Aug 01, 2014 08:37 AM EDT | Matt Mercuro

Using NASA's Hubble Space Telescope, astronomers have discovered the most distant galaxy that acts as a cosmic magnifying glass.

The galaxy, which is 9.6 billion light-years away, could be the most distant such object known to science.

The results were published in The Astrophysical Journal Letters.

The galaxy was found during observations from the Keck Observatory in Hawaii and the Hubble Space Telescope, according to the study.  It is big enough to magnify an even more distant galaxy 10.7 billion light-years away, due to what is known as gravitational lensing.

"It's very difficult to see an alignment between two galaxies in the early universe. Imagine holding a magnifying glass close to you and then moving it much farther away," Kim-Vy Tran of Texas A&M University in College Station said, according to Space.com.

Through lensing, the field of a massive foreground object warps, bends, and magnifies the light from more distant objects.

This can reveal extremely far and dim galaxies that astronomers would not be able to see normally.

"When you look through a magnifying glass held at arm's length, the chances that you will see an enlarged object are high. But if you move the magnifying glass across the room, your chances of seeing the magnifying glass nearly perfectly aligned with another object beyond it diminishes," Tran said. 

The magnifying galaxy belongs to a distant galaxy cluster known as IRC 0218.

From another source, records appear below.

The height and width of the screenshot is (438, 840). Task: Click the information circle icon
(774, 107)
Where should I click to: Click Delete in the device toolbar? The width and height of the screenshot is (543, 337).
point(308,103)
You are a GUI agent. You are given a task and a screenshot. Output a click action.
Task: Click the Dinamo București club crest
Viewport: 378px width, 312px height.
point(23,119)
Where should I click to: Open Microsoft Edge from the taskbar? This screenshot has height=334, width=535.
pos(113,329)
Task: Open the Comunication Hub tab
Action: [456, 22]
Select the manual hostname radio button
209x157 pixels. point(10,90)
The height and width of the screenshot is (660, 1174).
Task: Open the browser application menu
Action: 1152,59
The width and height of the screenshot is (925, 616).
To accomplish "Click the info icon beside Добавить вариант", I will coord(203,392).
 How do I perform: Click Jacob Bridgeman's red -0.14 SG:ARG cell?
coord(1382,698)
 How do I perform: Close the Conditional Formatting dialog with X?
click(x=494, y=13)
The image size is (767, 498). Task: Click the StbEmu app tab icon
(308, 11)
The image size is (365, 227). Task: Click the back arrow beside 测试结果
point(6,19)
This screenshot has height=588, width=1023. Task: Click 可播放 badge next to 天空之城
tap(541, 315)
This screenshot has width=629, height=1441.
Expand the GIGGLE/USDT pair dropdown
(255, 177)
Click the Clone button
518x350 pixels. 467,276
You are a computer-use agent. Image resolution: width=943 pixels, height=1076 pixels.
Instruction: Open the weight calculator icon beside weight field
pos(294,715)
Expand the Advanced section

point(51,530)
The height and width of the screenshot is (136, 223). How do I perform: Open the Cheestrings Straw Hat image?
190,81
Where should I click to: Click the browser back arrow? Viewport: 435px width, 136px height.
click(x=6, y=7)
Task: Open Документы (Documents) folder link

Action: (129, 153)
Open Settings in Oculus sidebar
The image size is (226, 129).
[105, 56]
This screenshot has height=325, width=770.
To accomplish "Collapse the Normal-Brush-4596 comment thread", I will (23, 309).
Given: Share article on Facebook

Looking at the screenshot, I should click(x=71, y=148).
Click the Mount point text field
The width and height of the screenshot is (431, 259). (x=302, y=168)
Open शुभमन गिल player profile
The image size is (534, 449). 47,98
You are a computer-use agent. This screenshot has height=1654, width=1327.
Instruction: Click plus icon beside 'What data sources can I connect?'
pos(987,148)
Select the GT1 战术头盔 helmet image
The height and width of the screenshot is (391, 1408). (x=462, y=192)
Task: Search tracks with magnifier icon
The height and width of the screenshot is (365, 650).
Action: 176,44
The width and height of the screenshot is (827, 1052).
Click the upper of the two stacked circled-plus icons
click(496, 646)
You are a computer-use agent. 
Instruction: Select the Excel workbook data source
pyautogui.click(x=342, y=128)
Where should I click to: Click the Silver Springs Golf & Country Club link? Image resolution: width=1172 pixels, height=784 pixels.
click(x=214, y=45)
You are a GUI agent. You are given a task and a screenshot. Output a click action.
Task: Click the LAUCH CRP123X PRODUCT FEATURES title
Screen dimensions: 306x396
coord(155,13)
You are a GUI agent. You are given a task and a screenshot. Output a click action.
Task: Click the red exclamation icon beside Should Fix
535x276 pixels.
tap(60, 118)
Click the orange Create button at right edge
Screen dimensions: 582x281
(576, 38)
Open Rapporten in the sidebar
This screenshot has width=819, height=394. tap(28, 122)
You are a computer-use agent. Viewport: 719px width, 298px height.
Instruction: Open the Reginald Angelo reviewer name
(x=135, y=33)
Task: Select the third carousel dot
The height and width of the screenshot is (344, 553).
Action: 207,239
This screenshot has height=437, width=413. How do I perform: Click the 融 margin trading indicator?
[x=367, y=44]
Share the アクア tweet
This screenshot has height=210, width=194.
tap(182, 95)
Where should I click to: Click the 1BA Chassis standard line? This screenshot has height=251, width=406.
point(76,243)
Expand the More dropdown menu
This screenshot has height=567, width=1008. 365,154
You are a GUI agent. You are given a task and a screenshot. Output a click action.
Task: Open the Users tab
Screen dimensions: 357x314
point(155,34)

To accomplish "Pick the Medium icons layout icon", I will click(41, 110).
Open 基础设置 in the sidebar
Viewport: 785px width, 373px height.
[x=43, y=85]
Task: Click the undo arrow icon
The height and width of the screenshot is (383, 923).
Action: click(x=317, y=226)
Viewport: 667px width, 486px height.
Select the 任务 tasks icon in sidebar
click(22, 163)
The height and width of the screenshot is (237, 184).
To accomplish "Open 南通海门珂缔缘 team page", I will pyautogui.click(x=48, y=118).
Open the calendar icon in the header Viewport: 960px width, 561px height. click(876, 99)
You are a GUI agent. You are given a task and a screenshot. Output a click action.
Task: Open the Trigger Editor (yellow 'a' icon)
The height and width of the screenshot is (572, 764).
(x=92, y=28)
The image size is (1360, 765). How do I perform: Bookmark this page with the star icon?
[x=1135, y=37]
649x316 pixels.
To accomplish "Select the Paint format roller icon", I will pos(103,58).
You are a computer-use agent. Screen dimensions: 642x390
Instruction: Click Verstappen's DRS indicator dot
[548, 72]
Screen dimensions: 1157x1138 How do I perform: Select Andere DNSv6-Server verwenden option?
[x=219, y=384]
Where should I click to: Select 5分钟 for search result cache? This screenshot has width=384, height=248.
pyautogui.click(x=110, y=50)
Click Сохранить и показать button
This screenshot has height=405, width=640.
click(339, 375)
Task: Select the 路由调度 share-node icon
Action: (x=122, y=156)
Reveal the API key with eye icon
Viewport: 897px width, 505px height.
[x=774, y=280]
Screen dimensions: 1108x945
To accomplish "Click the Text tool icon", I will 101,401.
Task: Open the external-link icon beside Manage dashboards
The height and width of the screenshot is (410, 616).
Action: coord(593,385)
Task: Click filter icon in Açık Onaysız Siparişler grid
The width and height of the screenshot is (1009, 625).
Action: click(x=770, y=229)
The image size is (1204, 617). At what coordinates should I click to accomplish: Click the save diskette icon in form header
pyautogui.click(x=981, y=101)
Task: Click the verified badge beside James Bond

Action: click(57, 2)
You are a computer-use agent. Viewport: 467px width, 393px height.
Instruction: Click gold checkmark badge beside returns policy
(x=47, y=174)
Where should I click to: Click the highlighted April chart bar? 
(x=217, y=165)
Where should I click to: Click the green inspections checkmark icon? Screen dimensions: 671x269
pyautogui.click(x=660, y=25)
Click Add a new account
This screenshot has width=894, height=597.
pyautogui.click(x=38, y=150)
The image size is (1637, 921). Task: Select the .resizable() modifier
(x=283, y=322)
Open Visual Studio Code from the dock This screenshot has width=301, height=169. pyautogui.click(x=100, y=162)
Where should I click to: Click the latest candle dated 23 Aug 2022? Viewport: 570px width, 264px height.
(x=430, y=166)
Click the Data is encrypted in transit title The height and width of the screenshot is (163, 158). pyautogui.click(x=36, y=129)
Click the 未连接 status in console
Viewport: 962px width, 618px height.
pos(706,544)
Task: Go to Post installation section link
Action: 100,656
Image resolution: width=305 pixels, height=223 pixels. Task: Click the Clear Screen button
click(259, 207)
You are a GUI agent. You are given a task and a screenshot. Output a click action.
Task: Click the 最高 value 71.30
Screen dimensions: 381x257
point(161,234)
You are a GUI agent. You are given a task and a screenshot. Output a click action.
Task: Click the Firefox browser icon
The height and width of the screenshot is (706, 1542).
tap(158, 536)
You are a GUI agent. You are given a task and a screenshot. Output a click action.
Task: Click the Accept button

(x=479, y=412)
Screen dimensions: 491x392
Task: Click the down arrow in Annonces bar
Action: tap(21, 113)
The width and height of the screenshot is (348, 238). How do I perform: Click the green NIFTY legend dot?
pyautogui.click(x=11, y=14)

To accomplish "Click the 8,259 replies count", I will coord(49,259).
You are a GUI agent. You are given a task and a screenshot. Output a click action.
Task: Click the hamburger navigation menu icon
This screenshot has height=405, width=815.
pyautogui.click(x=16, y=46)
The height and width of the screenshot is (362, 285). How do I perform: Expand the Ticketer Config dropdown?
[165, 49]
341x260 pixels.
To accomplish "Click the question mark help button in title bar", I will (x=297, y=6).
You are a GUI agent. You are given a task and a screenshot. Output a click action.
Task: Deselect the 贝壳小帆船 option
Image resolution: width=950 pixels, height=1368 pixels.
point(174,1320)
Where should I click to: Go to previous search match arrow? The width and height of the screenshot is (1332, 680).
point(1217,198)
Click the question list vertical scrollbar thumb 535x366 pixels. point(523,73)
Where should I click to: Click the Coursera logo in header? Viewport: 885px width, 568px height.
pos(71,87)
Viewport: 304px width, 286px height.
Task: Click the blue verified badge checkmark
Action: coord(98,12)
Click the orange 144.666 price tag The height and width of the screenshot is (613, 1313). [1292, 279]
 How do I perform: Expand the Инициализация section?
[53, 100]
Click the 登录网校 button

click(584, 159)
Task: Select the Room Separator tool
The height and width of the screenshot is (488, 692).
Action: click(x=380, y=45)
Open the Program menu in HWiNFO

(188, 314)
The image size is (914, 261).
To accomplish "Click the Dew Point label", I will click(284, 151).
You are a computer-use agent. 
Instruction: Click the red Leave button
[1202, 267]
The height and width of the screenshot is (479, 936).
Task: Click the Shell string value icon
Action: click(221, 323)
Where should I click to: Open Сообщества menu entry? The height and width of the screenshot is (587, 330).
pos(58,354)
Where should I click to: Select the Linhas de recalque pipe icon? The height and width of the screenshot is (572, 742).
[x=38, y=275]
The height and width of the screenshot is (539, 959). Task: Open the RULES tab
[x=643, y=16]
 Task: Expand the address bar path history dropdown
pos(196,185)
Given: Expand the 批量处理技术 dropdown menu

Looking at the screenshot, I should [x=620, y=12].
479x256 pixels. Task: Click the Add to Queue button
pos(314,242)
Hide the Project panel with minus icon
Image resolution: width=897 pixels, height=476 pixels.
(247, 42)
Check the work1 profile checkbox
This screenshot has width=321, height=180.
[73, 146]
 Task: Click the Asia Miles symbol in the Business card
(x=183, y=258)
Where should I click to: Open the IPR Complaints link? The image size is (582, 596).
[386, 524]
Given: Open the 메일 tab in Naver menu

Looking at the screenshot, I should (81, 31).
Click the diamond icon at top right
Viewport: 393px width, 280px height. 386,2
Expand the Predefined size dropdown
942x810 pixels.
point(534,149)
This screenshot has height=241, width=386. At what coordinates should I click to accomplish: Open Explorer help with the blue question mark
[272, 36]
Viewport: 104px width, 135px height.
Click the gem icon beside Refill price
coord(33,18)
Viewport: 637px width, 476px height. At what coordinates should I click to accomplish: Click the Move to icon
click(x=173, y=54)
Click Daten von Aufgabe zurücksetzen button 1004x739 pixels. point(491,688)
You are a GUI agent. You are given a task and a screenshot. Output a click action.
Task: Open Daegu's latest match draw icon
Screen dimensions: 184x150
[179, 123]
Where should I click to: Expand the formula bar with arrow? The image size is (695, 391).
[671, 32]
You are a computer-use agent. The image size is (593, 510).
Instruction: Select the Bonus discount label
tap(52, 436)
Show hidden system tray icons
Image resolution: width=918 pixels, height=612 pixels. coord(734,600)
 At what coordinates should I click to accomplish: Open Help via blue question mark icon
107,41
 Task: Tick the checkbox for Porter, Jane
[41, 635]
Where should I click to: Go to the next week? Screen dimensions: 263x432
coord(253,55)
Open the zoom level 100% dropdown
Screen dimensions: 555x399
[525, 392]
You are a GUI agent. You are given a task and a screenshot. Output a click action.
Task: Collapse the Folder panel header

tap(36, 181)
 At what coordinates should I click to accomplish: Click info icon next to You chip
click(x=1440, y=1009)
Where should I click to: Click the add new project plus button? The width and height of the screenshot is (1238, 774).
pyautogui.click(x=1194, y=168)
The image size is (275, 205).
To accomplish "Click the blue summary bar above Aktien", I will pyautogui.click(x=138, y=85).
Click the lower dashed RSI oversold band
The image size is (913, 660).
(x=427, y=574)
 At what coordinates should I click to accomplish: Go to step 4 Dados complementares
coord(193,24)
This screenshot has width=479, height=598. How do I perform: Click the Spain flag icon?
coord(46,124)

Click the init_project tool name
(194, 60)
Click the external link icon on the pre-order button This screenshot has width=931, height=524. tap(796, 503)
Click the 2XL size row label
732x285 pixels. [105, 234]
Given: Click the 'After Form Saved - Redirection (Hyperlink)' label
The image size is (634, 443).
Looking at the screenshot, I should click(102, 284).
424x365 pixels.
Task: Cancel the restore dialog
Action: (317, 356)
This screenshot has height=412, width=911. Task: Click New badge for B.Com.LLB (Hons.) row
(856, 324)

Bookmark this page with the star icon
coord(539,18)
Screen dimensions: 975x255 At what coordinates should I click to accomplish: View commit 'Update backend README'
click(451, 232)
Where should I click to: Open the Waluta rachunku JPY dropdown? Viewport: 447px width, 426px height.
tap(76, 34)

It is approximately 180 billion times larger than our Sun, and is 9.6 light-years away. It breaks the previous record-holder for the most distant lensing galaxy by 200 million years, according to NASA.

The team thinks that the lensing galaxy continued to grow over the last 9 billion years by gaining dark matter and gaining stars from cannibalizing neighboring galaxies, according to the study.